Two API variants are available: M2.7 (standard) and M2.7-highspeed (same results, faster inference).

Availability

Platform

Status

Hugging Face

Open weights available

GitHub

MiniMax-AI/MiniMax-M2.7

Ollama

Available

NVIDIA NIM

Supported

SGLang

v0.5.10+

vLLM

v0.19.0+

OpenRouter

Available

MiniMax API

Available (+ Coding Plan subscription)

The Elephant in the Room: MiniMax and AI Theft

MiniMax is one of the three Chinese AI firms named in the OpenAI/Anthropic/Google coalition against adversarial distillation. Anthropic documented approximately 13 million unauthorized exchanges from MiniMax — roughly 81% of the total 16 million stolen exchanges across all three named firms.

This creates an uncomfortable context for M2.7's release. The model's impressive performance raises questions about what role, if any, distilled outputs from Claude and other US models played in its training. MiniMax has not publicly addressed the allegations.

For developers evaluating M2.7: the technical capabilities are real and independently measurable.
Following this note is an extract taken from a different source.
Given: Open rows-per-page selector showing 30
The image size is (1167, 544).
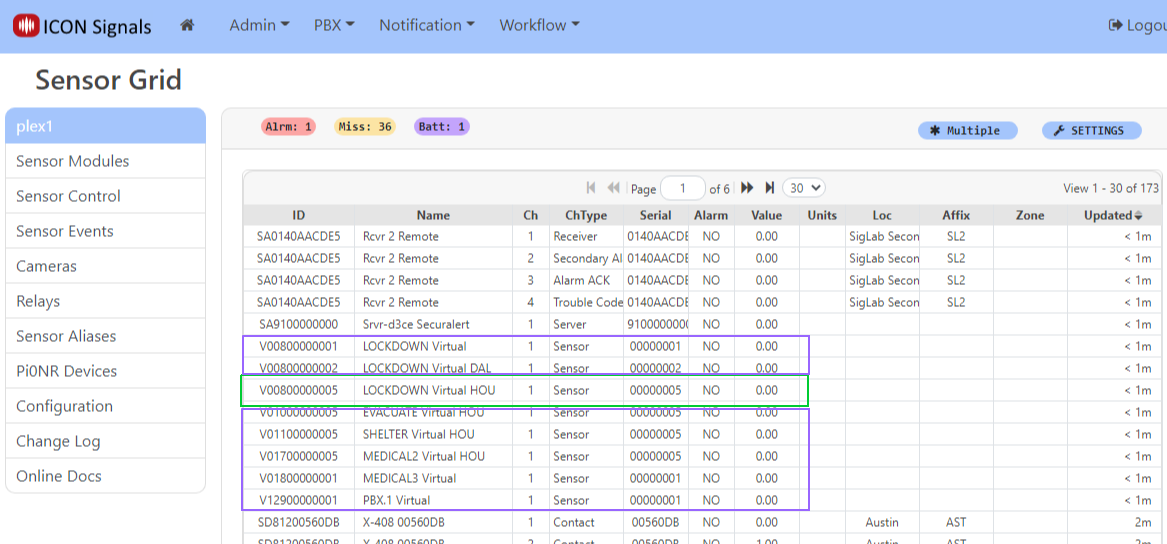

But the ethical and legal landscape around the model is unsettled.

Strengths and Weaknesses

Strengths

  • Price-performance: 56.22% SWE-Pro at $0.30/$1.20 is unmatched

  • Self-evolution: Genuinely novel capability — no other open model does this

  • Agent Teams: Native multi-agent with role stability

  • Professional expertise: 1495 Elo GDPval-AA — highest open-source score

  • Efficiency: Only 10B active parameters from 230B total

Weaknesses

  • Non-commercial license: Unlike GLM-5.1 (MIT) or Gemma 4 (Apache 2.0), commercial use requires a separate deal

  • Speed: 46.6 t/s is below average for its class

  • Verbosity: 87M tokens on evaluation vs 41M average — it over-explains

  • Distillation controversy: The theft allegations create reputational and legal risk

  • Terminal Bench gap: 57.0% vs GPT-5.4's 75.1% — significant distance on terminal tasks

Bottom Line

MiniMax M2.7 is a technically impressive model at an absurdly low price point. At $0.30/$1.20 per million tokens, it delivers SWE-Pro performance within 1 point of Claude Opus 4.6 — a model that costs 17x more. The self-evolution capability is genuinely novel, and the agent teams feature fills a real gap for multi-agent workflows.

But the non-commercial license limits its appeal compared to truly open alternatives like GLM-5.1 (MIT) and Gemma 4 (Apache 2.0). And the ongoing distillation controversy — with MiniMax named as the primary offender in the Frontier Model Forum coalition — casts a shadow over the entire release.

For research and experimentation: M2.7 is a no-brainer at this price. For production: the licensing restrictions and reputational risk make GLM-5.1 or Gemma 4 safer bets.